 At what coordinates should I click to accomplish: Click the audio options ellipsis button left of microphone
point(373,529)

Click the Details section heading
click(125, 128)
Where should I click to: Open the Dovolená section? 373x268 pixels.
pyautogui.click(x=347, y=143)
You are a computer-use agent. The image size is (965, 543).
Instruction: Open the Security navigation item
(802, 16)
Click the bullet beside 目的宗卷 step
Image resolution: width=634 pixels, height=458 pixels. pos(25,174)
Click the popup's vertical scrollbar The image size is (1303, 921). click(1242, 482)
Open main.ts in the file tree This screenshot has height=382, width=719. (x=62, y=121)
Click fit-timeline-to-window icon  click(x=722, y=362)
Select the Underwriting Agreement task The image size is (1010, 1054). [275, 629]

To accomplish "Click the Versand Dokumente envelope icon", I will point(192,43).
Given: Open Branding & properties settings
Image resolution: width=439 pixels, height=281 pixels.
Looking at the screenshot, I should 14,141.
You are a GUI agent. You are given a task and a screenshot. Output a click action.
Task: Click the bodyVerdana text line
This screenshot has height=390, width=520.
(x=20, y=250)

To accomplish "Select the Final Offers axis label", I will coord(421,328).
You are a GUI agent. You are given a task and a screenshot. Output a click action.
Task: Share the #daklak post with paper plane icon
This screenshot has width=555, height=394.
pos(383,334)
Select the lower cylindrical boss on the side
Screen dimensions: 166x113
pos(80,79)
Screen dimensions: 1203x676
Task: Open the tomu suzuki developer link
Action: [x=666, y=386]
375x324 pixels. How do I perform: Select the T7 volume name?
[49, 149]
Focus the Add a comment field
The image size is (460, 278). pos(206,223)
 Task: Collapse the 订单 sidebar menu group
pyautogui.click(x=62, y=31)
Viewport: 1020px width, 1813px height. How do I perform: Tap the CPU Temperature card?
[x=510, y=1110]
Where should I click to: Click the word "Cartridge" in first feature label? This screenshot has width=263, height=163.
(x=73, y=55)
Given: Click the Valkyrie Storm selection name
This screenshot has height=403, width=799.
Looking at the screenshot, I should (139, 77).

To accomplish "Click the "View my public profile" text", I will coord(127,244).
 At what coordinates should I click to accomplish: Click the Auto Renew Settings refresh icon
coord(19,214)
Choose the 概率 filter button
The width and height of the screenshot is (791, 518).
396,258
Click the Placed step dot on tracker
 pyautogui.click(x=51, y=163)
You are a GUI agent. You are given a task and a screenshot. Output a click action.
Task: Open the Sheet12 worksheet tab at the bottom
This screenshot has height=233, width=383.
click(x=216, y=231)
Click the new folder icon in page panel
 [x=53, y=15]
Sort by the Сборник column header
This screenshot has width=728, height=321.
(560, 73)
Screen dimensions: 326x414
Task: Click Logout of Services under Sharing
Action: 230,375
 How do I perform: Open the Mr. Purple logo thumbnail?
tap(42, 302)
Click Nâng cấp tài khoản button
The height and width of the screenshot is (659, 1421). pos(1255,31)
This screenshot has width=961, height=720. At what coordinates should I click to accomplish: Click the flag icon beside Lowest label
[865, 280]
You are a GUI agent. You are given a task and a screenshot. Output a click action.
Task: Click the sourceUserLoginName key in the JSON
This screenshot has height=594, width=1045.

# # #

TASK BRIEF: Pull out every line of the data that contains the string "Open". Matches are case-sensitive.

FINISHED TASK:
Where should I click to: Open the Dovolená section? 373x268 pixels.
Instruction: Open the Security navigation item
Open main.ts in the file tree This screenshot has height=382, width=719. (x=62, y=121)
Given: Open Branding & properties settings
Task: Open the tomu suzuki developer link
Task: Open the Sheet12 worksheet tab at the bottom
 How do I perform: Open the Mr. Purple logo thumbnail?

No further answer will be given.